Submitted. Gas prices have hit a four year low across B.C. with an average price of $1 per litre, which is adding up to major savings for consumers.
“Lower gas prices means two things: consumers will have more disposable income to spend, and the prices of many goods and services impacted by the cost of gas, such as the transportation of food stuffs, will go down as well,” says Avi Kay, a branch manager at Envision Financial.
So what should consumers do with their extra cash? While the drop in prices may not last for long, with a little forethought the windfall can be used to improve one’s financial picture.
Kay recommends starting with a review of your daily expenses to determine exactly how much you are saving and what that surplus amount is.
“Don’t just guess, you need to know how much money you have to work with,” he says.
Once you know that, Kay advises tackling any credit card debt you may have first.

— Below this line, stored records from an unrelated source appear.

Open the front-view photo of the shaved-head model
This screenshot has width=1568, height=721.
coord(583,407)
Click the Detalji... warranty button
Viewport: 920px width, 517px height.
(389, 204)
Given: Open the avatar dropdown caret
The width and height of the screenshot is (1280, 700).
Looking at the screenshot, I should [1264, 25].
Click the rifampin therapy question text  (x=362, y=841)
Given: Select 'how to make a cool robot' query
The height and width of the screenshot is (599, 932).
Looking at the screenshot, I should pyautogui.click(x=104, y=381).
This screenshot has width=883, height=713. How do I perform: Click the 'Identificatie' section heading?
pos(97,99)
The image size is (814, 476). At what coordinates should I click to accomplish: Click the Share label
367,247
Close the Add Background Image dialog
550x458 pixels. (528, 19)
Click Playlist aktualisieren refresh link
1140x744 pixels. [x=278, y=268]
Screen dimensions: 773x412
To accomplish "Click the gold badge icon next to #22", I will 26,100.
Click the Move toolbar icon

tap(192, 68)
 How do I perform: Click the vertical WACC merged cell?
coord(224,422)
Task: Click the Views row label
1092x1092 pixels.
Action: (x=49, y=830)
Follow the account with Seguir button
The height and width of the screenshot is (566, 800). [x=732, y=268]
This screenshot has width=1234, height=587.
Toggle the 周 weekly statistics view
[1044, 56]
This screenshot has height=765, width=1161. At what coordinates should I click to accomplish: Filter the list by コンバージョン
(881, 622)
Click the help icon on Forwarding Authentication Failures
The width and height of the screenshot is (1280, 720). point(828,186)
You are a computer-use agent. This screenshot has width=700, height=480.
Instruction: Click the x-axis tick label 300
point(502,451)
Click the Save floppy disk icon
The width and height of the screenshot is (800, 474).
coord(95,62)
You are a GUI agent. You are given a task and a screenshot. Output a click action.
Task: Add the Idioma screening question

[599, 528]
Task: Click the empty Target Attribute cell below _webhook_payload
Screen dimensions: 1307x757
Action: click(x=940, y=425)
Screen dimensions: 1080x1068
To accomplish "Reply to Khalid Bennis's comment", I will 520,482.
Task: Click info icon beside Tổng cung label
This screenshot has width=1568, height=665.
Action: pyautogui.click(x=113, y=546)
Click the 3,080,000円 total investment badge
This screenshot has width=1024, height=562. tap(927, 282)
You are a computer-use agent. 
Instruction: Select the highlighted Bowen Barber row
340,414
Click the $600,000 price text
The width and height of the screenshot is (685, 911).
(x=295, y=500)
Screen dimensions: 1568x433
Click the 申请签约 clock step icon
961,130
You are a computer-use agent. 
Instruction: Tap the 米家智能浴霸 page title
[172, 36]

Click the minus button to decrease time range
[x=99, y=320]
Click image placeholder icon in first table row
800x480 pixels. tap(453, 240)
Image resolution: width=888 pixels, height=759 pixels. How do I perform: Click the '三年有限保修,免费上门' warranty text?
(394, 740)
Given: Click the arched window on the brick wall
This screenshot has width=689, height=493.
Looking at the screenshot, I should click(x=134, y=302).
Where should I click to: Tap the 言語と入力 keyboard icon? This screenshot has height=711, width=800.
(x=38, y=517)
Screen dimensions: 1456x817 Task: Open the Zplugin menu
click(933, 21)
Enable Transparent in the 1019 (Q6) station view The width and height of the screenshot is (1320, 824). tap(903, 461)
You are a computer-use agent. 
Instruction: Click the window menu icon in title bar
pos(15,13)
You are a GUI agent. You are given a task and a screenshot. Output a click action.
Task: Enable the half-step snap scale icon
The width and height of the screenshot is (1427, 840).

If you’re one of the lucky few that doesn’t have any outstanding holiday bills, he suggests increasing your payments on your mortgage, if your mortgage terms permit, or directing the monthly cash surplus to any loans, especially if they are at a higher interest rate than your mortgage.
“For one, you will pay less interest over the term of the loan. Another bonus of making that additional principal payment is that it will cut time off the total length of the loan,” he says.
If you don’t want to put the money towards your mortgage, you can instead grow your investments by adding the money to your TFSA or your RRSP before the contribution year ends on March2.
Alternatively, if you have children then consider starting or topping up your children’s Registered Education Savings Plan (RESP) with the extra cash you have on hand. If you are eligible, the government will match your contributions by up to 20 per cent.
“Last week’s announcement by the provincial government introducing the BC Training and Education Savings grant (BCTES) makes this a perfect time to get started,” says Kay.
The BCTES grant of $1,200 is available to families whose children were born in or after 2007. To take advantage of the grant, they must already be beneficiaries of an RESP with a participating financial institution. The program will be available at Envision Financial in Aug. 2015.
“Regardless of an unexpected influx of cash, January is an ideal time to review your finances and make a plan for the year ahead,” he says.